## What is required
Please report how many lines in the data underneath hold the word "agent", with no other text.

Screenshot grounding data:

========================

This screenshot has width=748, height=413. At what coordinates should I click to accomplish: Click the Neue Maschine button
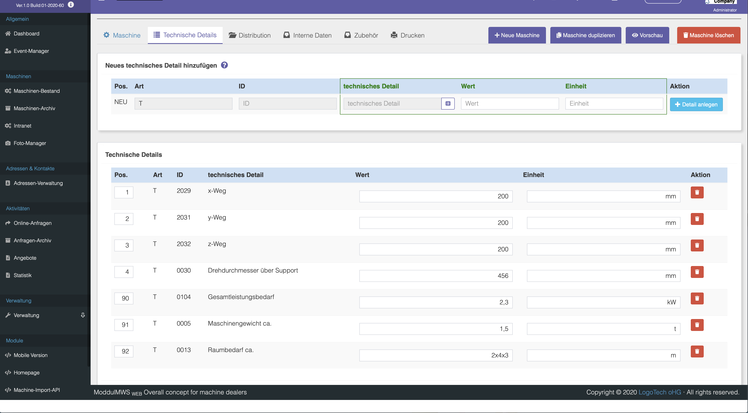pos(517,35)
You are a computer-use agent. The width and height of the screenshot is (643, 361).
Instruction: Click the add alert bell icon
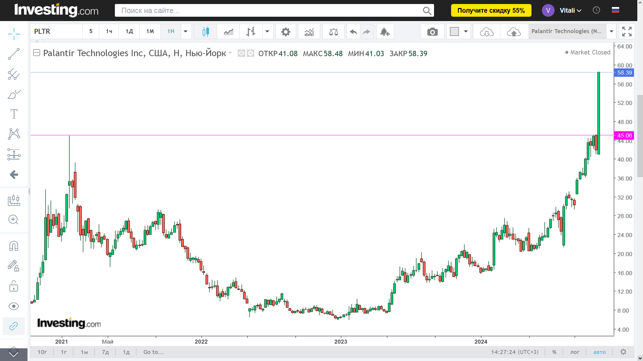click(385, 32)
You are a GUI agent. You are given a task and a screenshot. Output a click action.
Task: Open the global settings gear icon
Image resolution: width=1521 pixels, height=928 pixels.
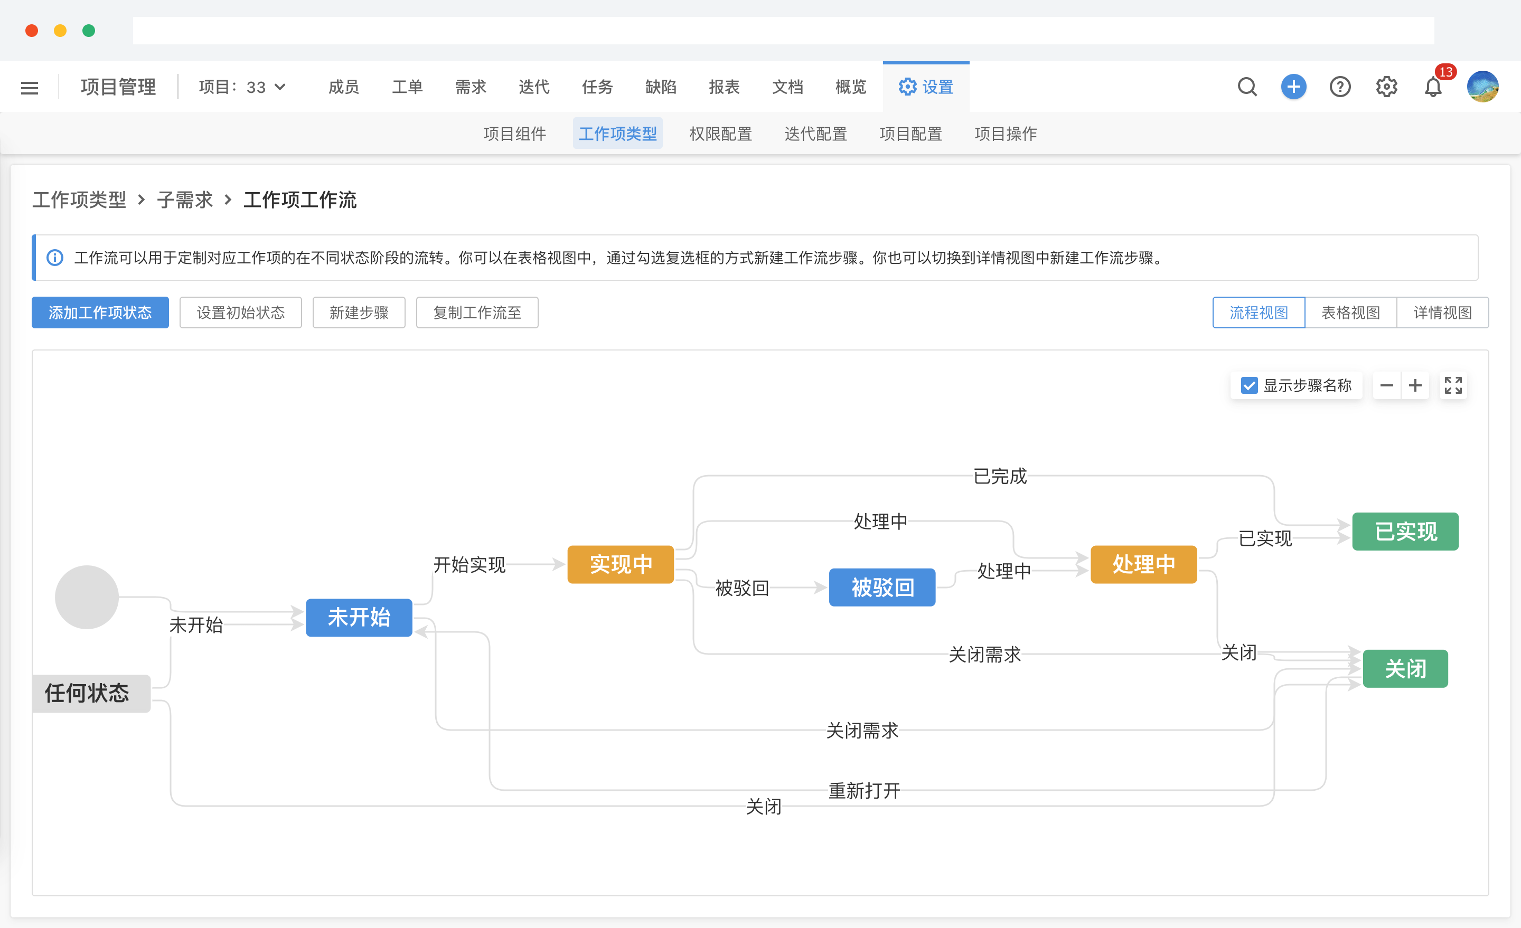point(1386,86)

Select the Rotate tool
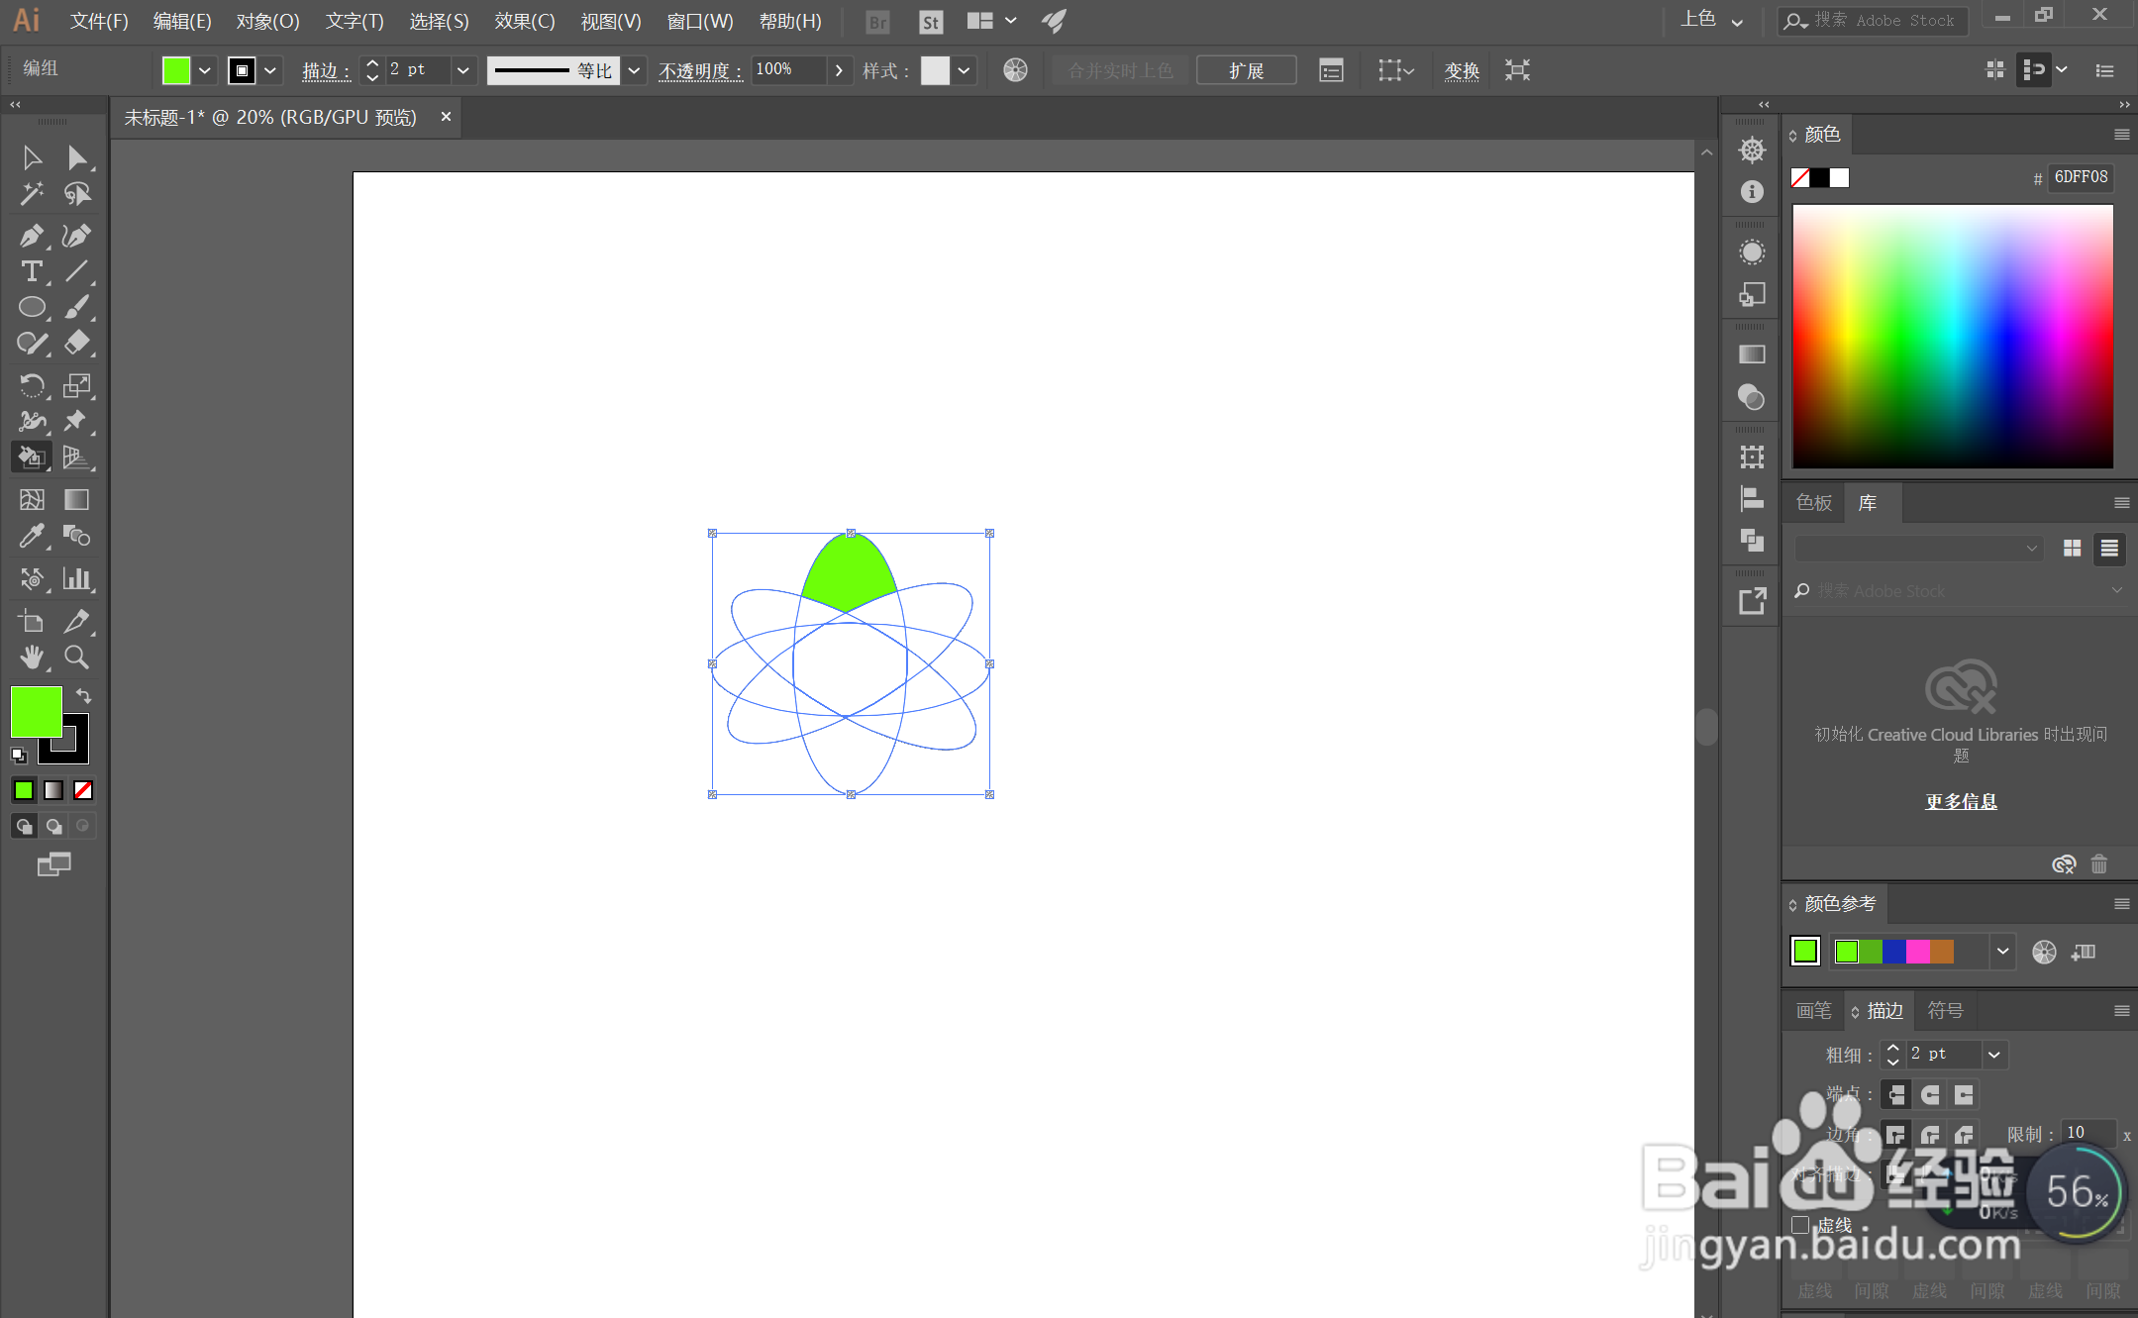pyautogui.click(x=31, y=385)
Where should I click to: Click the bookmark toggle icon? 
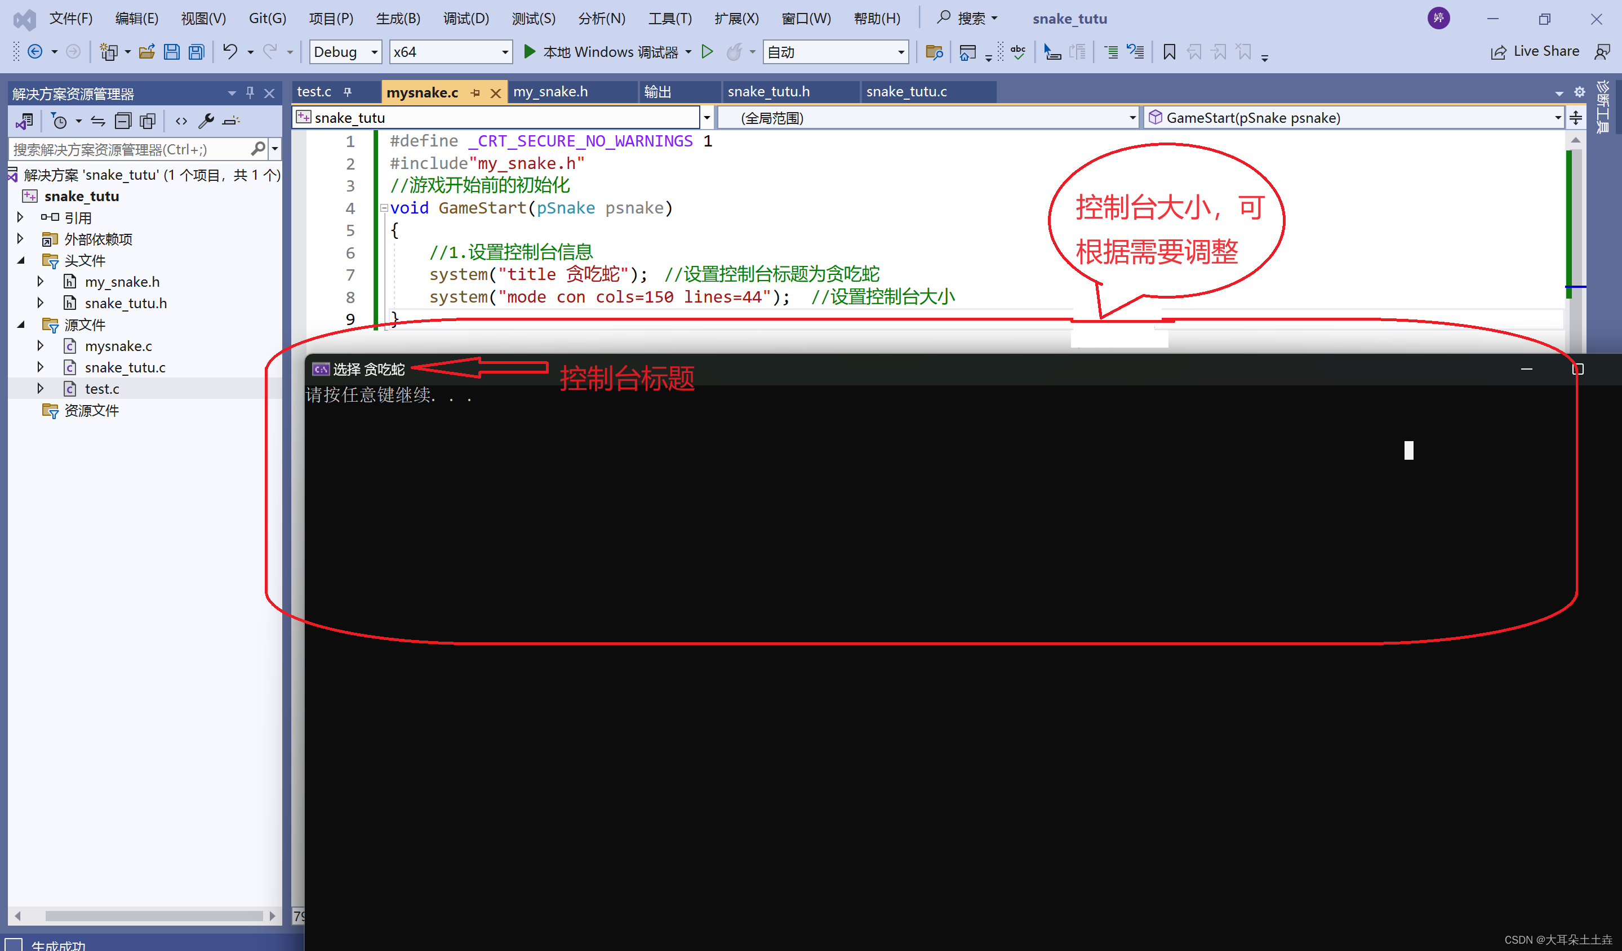point(1169,52)
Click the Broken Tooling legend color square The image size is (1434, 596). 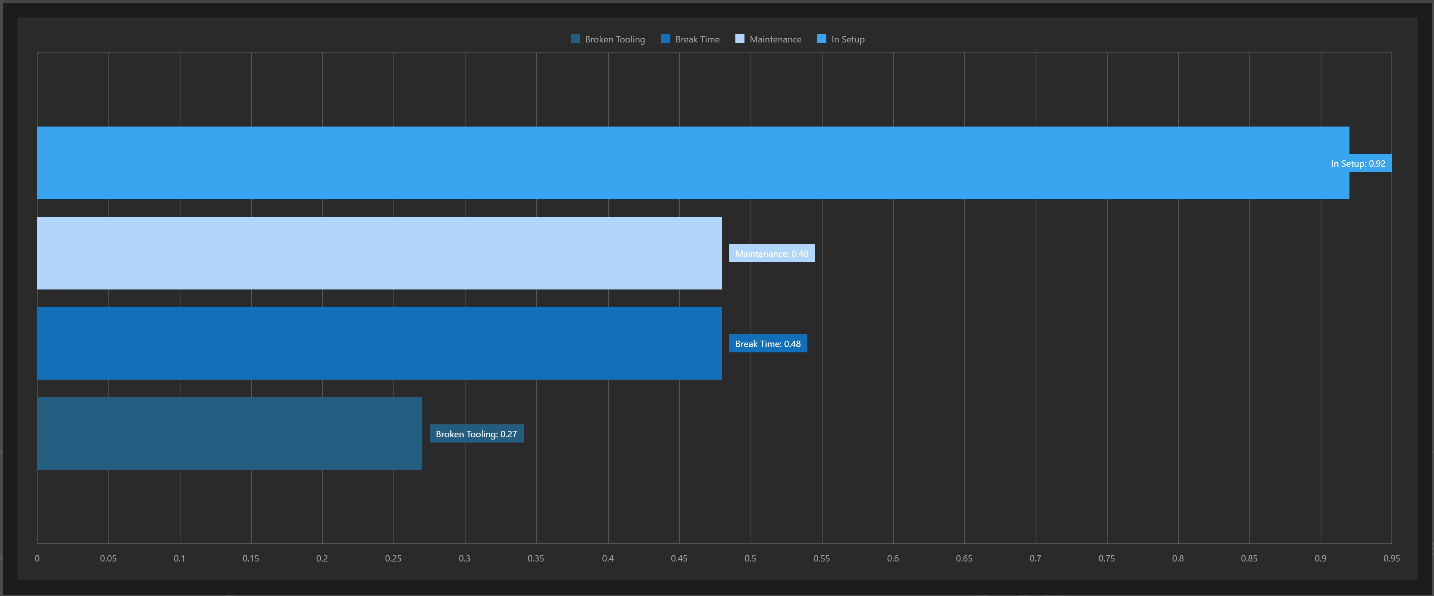[575, 39]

========================

## Your response
2